------ Data records
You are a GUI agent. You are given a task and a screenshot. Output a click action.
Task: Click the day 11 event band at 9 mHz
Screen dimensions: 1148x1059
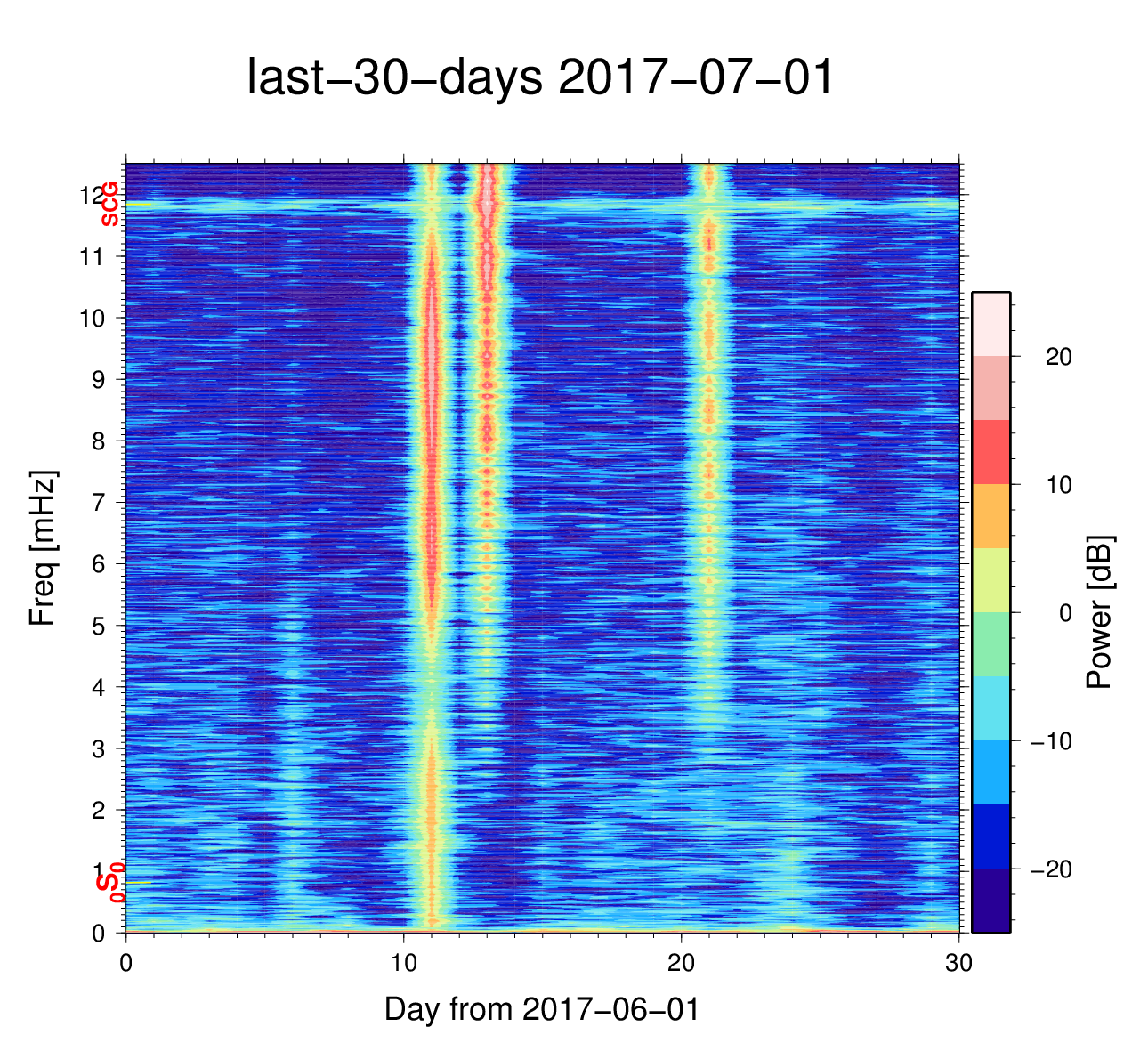click(432, 380)
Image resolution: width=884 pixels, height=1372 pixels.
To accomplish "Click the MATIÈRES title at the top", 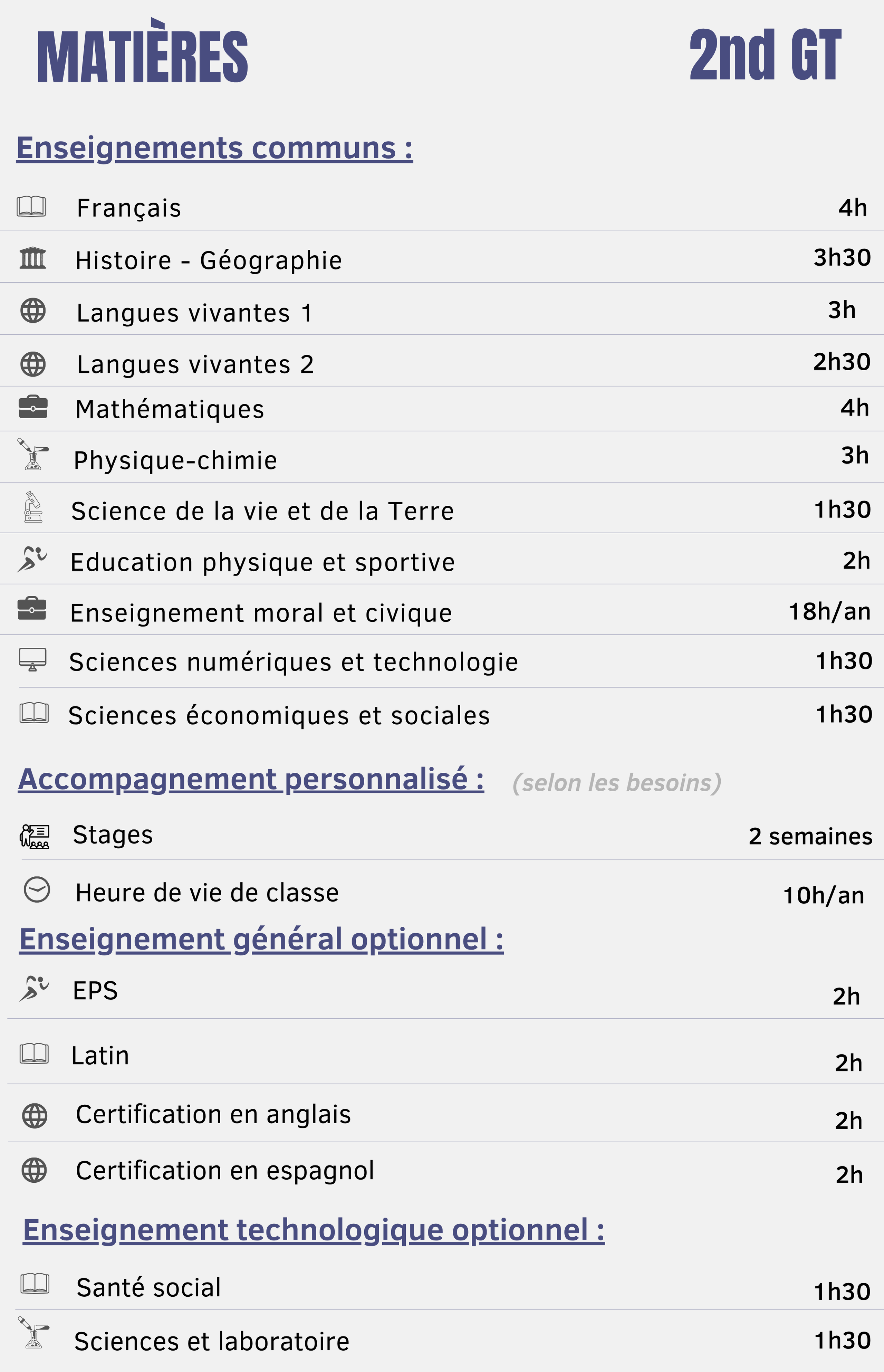I will (x=143, y=52).
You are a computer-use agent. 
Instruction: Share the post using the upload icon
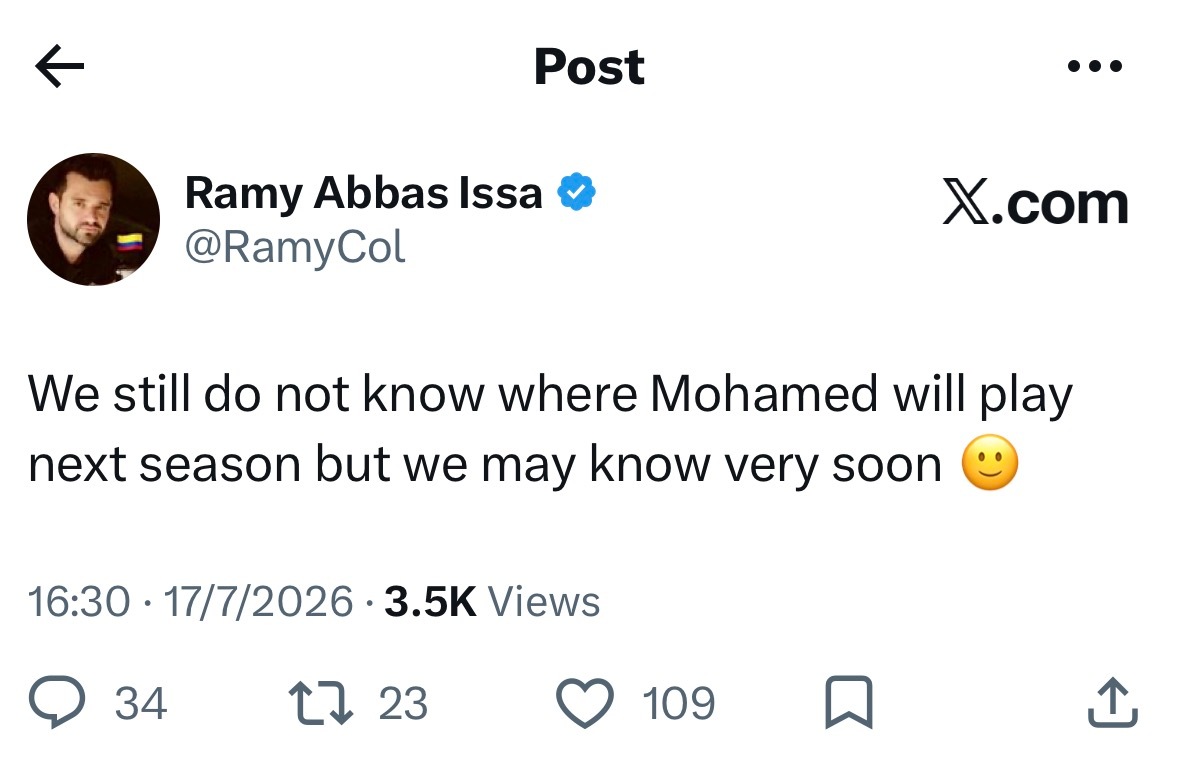pyautogui.click(x=1113, y=703)
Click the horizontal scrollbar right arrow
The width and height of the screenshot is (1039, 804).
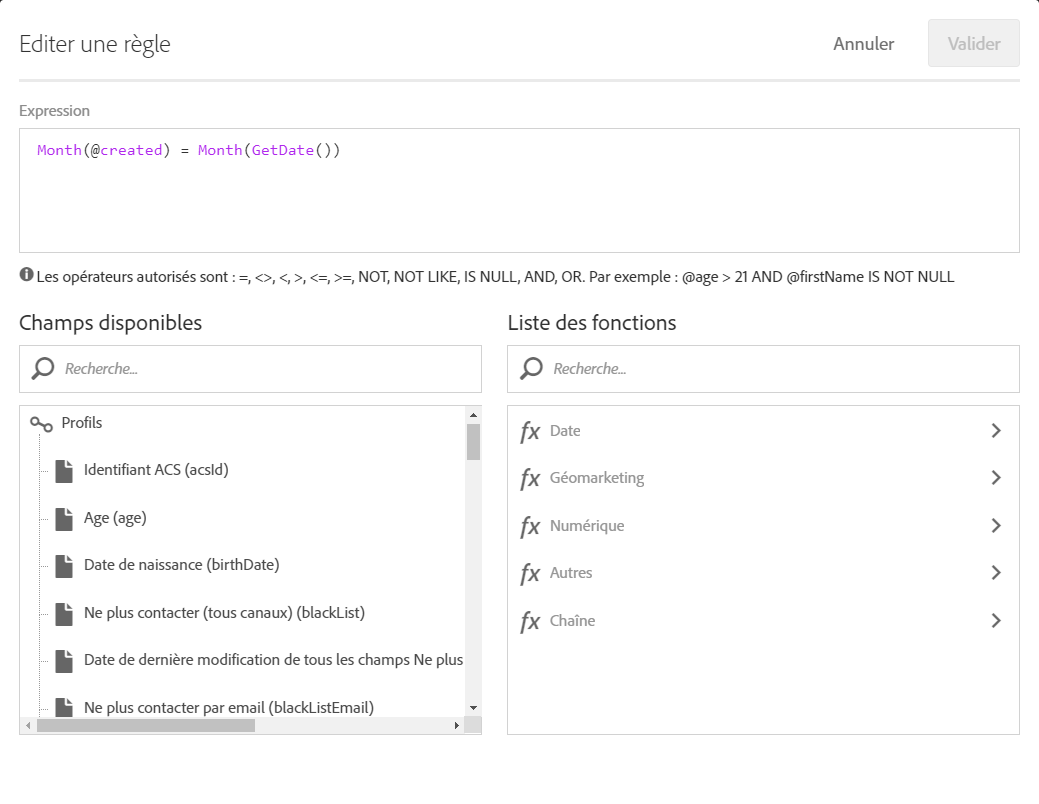click(457, 726)
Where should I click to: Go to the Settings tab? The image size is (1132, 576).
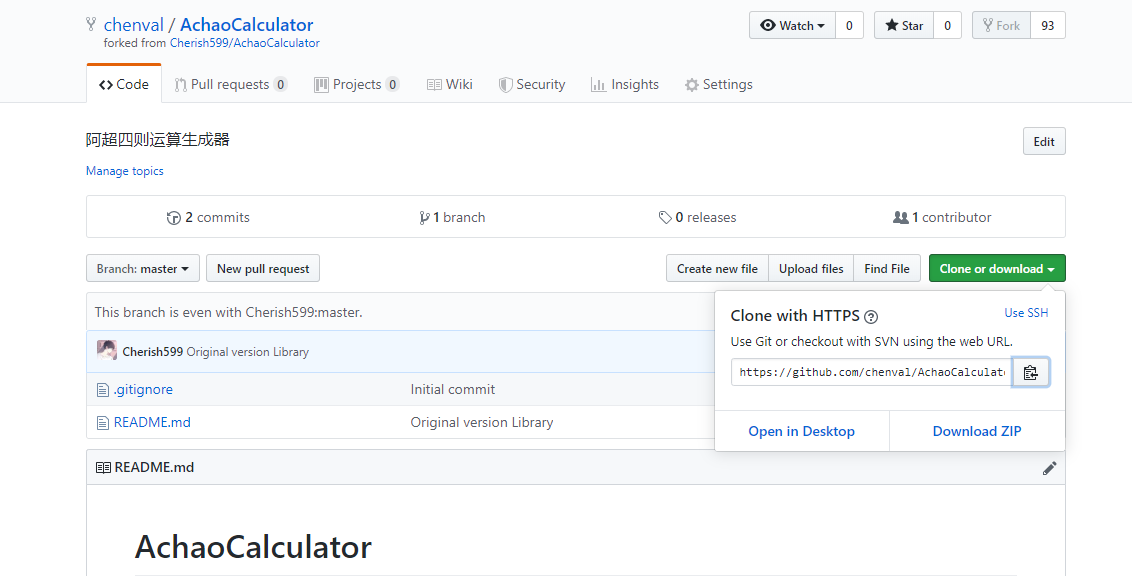[718, 84]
------------
_Task instructions:_
Please give an exact copy of the lines from the line containing "The width and" through the end of the records above, pictures excluded.

_Task result:_
The width and height of the screenshot is (1039, 804).
click(457, 726)
Where should I click to: Go to the Settings tab? The image size is (1132, 576).
[718, 84]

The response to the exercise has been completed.